What you will do: Please output only the lines running from the one that contains "The image size is (1568, 744)." through the last line of the data below, exactly as they stand, with no pictures.

══ Materials provided ══

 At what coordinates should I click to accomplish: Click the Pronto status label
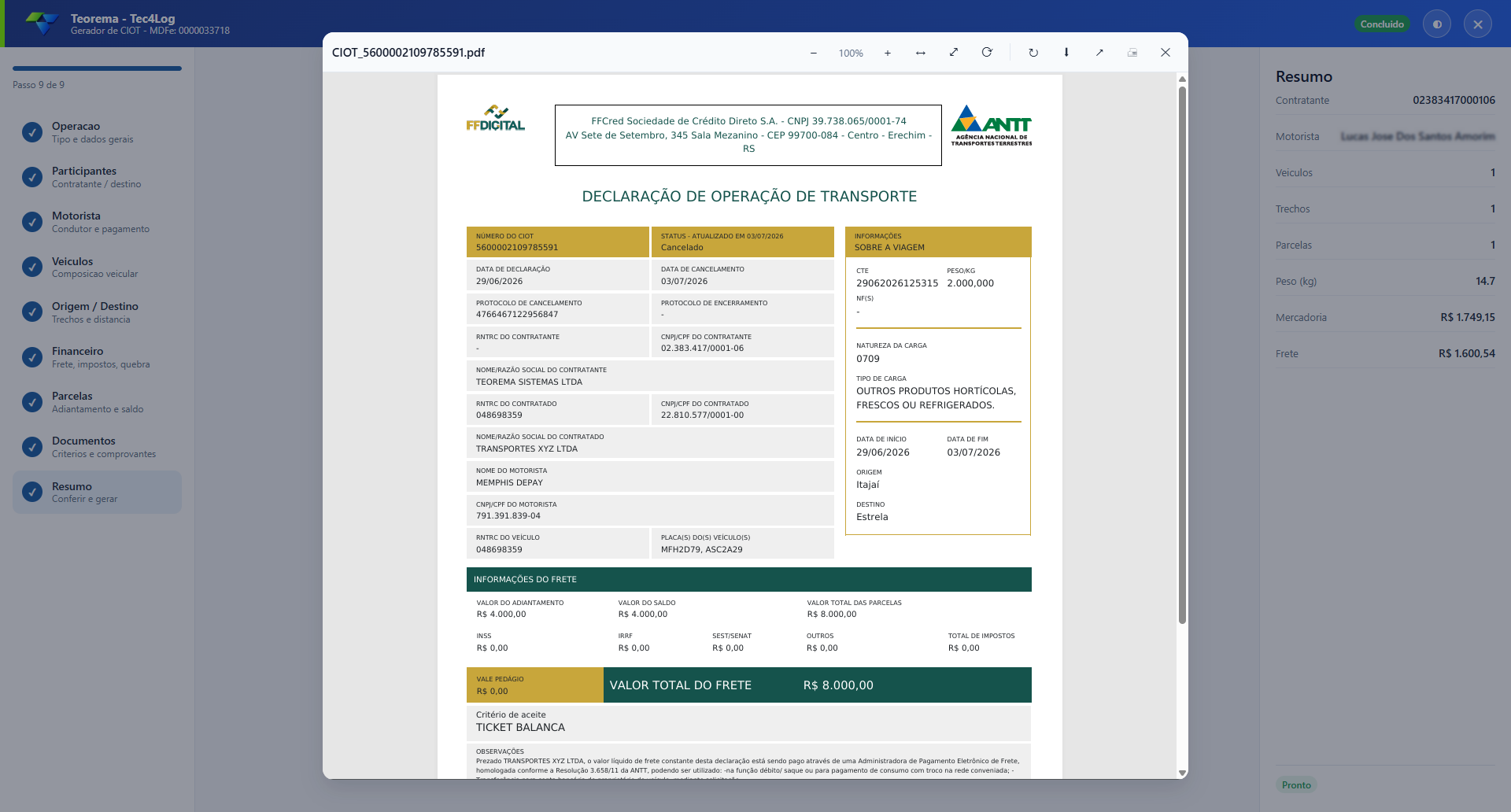[x=1296, y=785]
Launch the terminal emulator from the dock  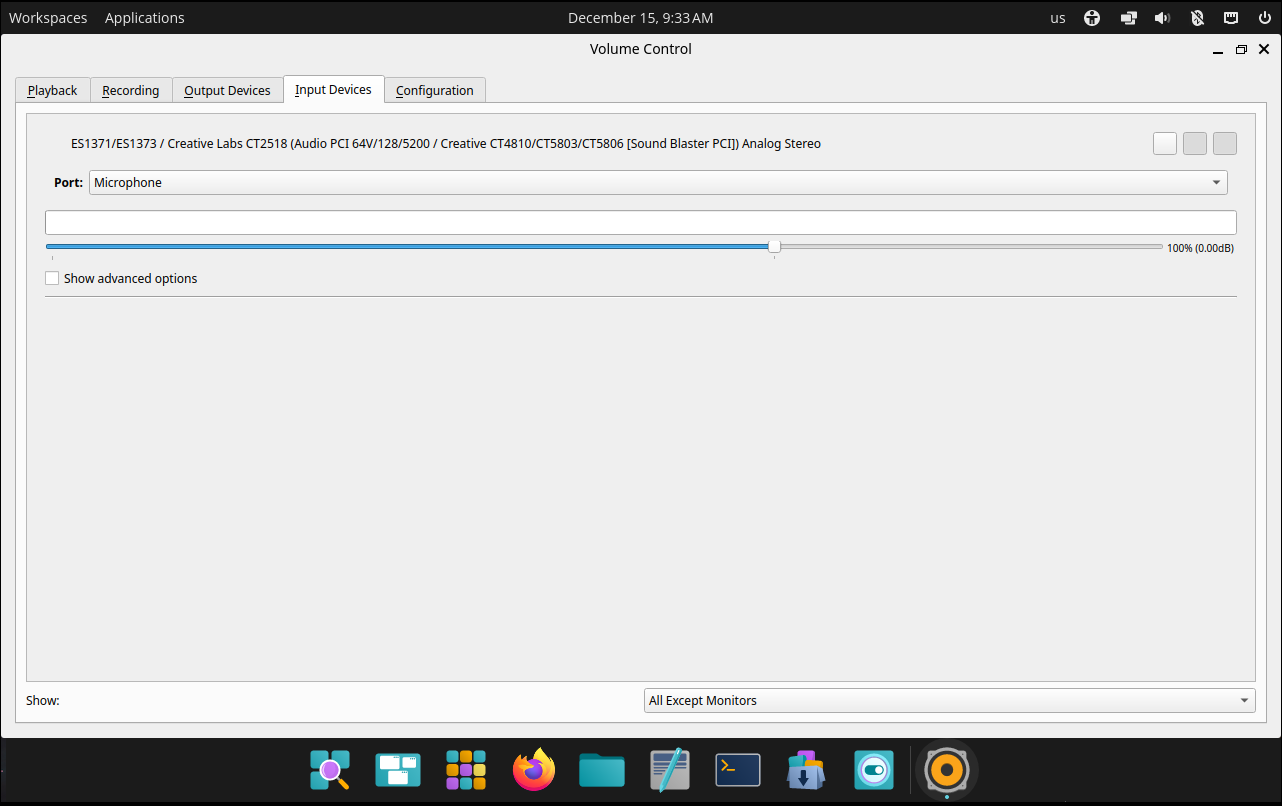[x=737, y=770]
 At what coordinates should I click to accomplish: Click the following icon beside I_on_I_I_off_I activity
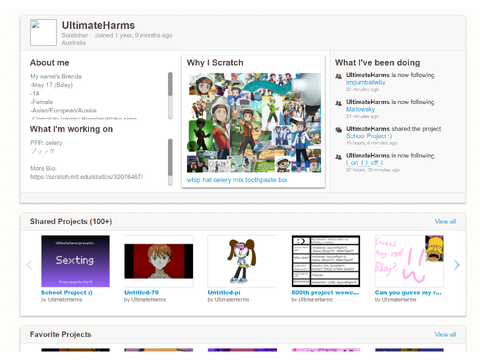[x=338, y=157]
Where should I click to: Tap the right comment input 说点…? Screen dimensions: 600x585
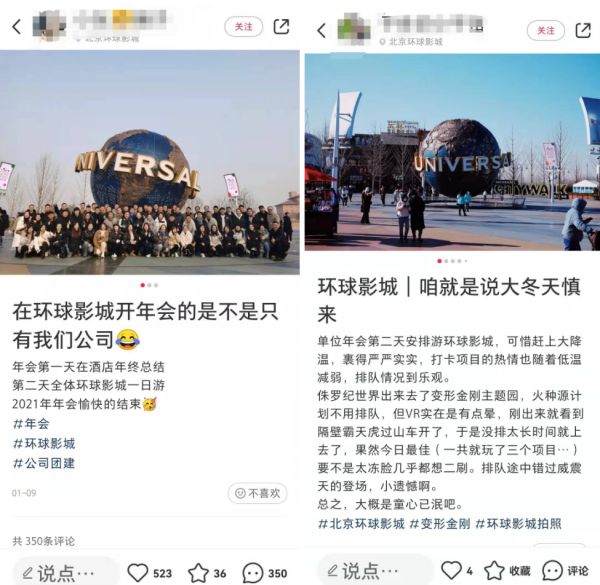(x=374, y=570)
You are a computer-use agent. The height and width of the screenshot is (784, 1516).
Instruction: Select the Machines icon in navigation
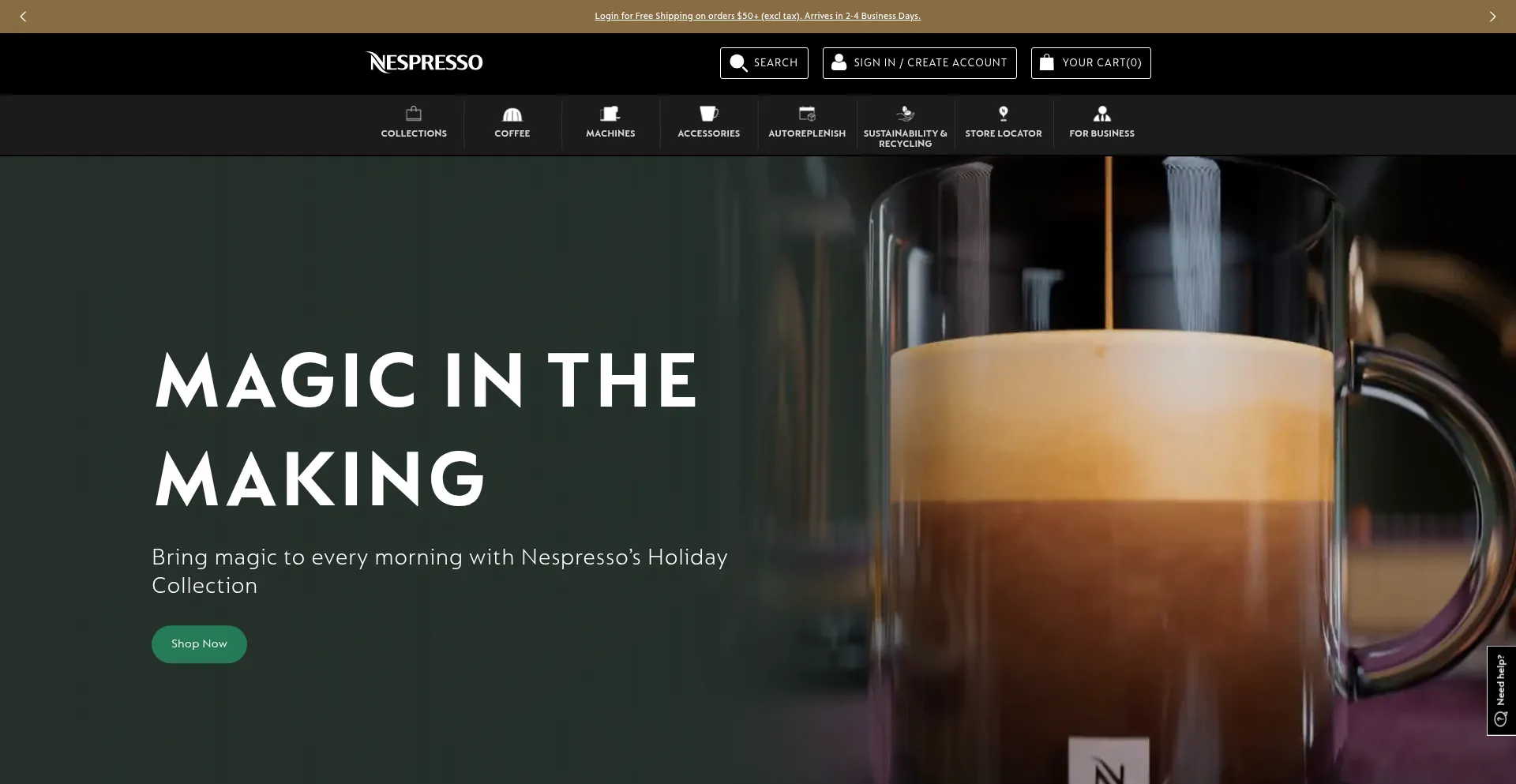tap(610, 114)
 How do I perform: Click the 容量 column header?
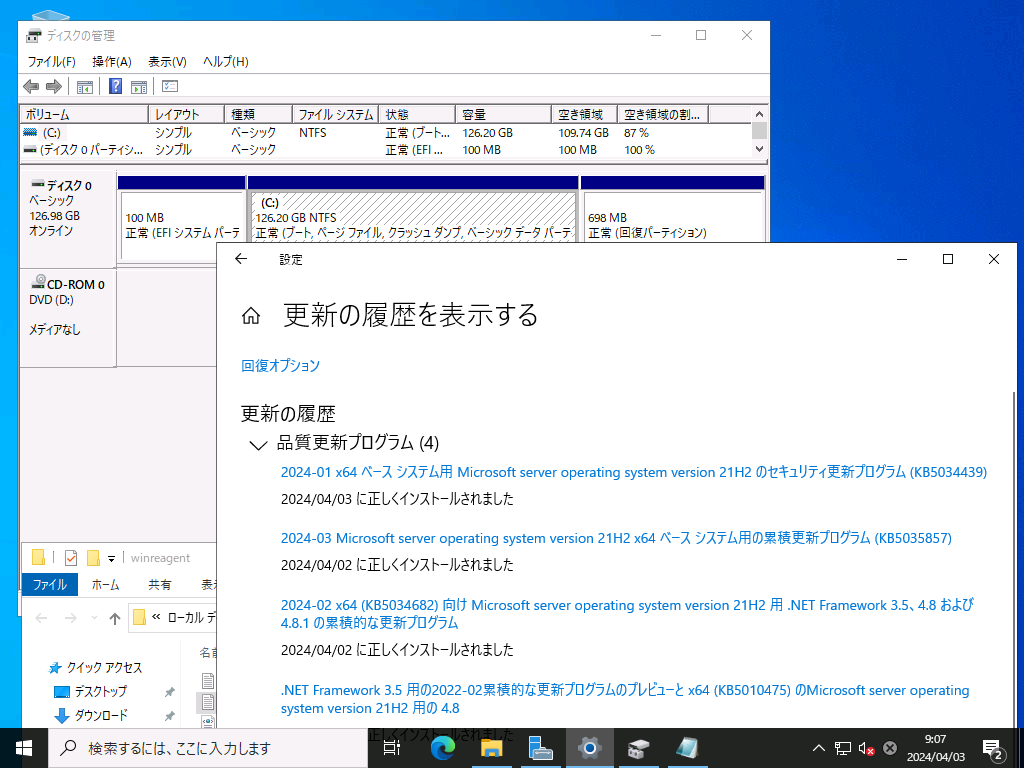(502, 115)
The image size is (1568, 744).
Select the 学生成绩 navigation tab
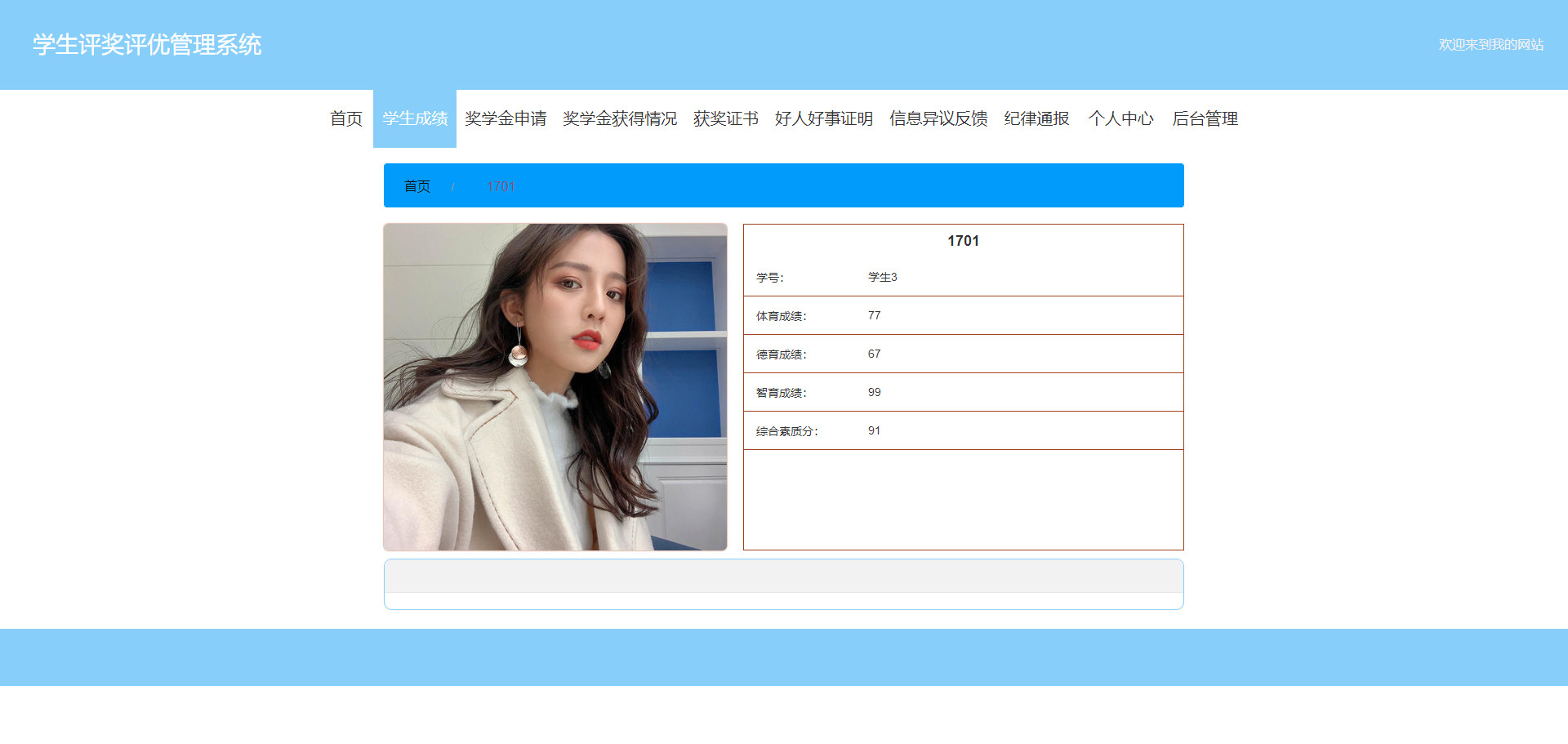pyautogui.click(x=415, y=118)
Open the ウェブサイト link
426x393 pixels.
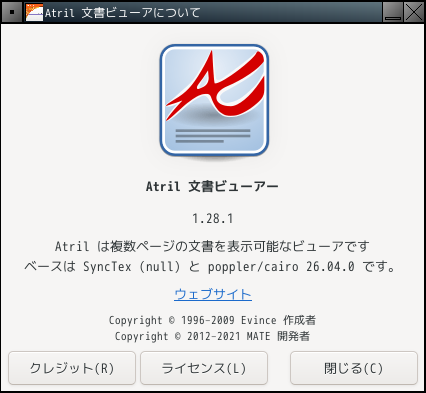213,294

═══

Answer to this exercise:
The image size is (1568, 744).
Select the 学生成绩 navigation tab
pyautogui.click(x=415, y=118)
Open the ウェブサイト link
426x393 pixels.
213,294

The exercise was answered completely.